Cybersecurity bills vs. real-time cybersecurity
The process of evaluating hackers by determining how they hacked somebody is flawed. For starters, it takes too long to share the data without potentially disclosing personal information not related to the breach, as the scrubbing of non-pertinent private information could take months. By that time, the hacker has already morphed a new version of its cyberbreach exploit, which means those trying to protect against these attacks will just be playing catch-up.We must focus on cybertechnologies that define the correct digital actions taking place and audit these events as they are used — which means tackling them in the millisecond windows in which our digital systems operate.
When it comes to cybersecurity, many recurring facts are oddly misunderstood.
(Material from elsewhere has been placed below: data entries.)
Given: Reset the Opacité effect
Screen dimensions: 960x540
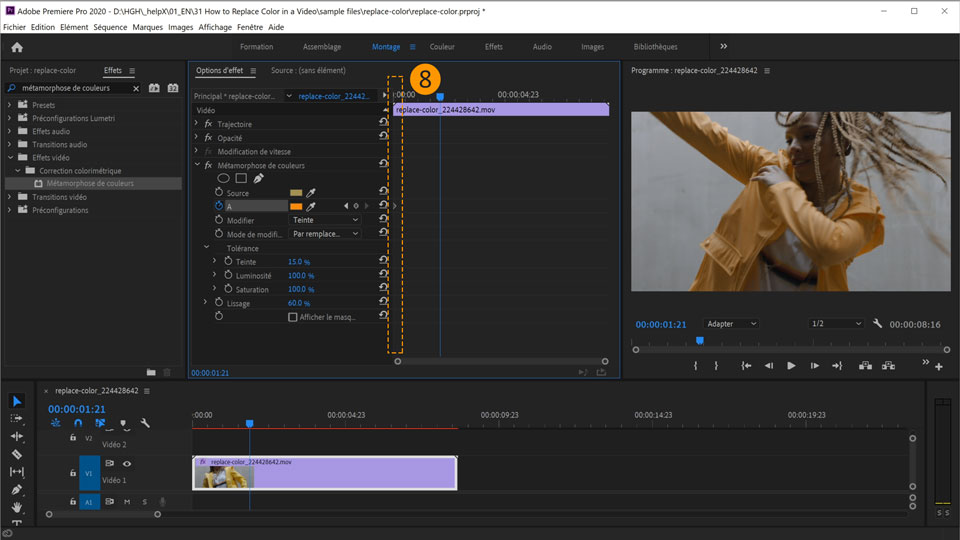Looking at the screenshot, I should [x=383, y=138].
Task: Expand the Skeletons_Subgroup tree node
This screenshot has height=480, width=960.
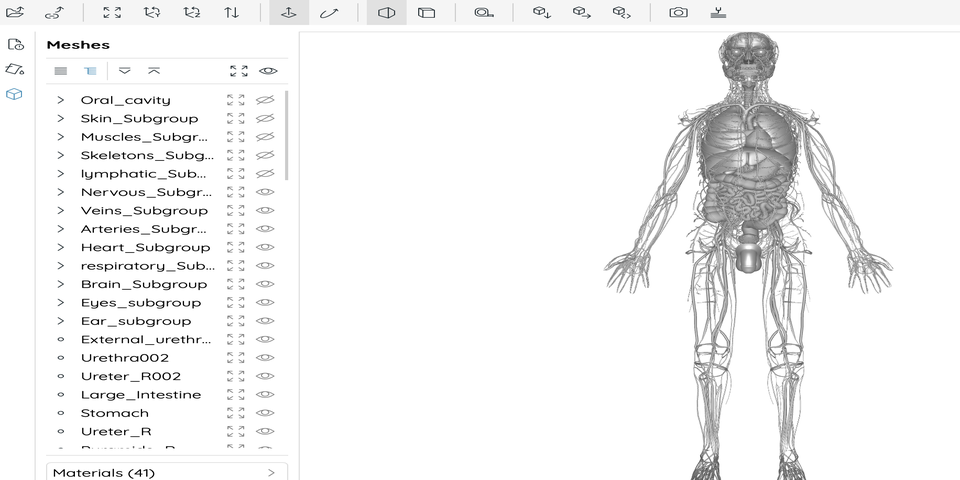Action: (x=60, y=155)
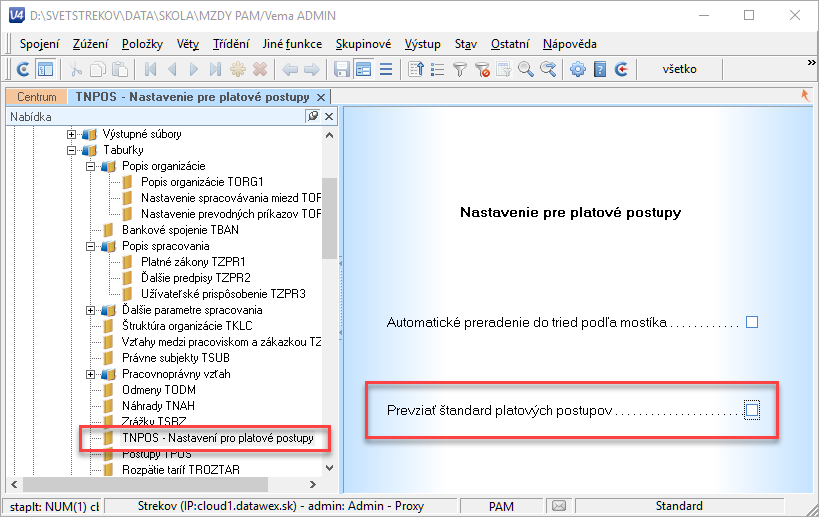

For starters, cybersecurity is local and it is often human-initiated, but then it operates as a microsecond machine-to-machine action that often cannot be traced.
From access to activation, we pass through multiple digital ecosystems with devices that can be leveraged to hack unrelated digital system processes in a millisecond. With millions more digitally enhanced devices projected in the near future, we need to effectively focus on authenticating, viewing, auditing or blocking these millisecond machine actions as they relate to the security policies of our accepted processes and digital ecosystems.
This is the reality of the millisecond machine action cyberworld we live in today — it's one that is rapidly growing, adding the potential of many more system breaches. If we are to enjoy the amazing digital technologies of today and the many more on our doorstep, we must find and deploy millisecond technologies that can defend cyberattacks ahead of the hacker.